Task to carry out:
Work through the data line by line, gathering every line that has the word "icon".

Stored records:
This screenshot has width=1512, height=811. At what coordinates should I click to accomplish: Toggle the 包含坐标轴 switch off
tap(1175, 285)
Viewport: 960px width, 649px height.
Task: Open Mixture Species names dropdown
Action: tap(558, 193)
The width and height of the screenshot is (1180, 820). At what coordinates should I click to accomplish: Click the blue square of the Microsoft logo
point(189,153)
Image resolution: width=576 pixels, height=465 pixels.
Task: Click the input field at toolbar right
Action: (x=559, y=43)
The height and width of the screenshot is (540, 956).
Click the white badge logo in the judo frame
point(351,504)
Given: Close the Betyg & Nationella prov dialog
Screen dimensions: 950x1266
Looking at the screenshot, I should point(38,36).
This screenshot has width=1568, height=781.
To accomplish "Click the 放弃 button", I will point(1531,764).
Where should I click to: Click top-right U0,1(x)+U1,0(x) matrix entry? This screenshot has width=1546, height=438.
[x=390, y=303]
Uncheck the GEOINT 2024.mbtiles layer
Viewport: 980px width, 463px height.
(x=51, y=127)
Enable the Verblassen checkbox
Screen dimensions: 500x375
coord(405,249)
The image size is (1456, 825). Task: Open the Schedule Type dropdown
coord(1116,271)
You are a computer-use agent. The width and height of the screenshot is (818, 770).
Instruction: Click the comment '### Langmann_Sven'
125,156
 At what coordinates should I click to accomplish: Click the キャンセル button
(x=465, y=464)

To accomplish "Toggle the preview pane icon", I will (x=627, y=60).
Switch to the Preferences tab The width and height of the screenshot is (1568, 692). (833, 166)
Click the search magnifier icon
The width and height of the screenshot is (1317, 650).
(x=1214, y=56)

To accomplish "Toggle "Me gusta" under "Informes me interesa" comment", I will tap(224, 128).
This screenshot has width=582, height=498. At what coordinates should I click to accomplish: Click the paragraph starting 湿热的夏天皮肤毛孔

Solution for this task:
To accomplish "Toggle the preview pane icon", I will (x=627, y=60).
Click the search magnifier icon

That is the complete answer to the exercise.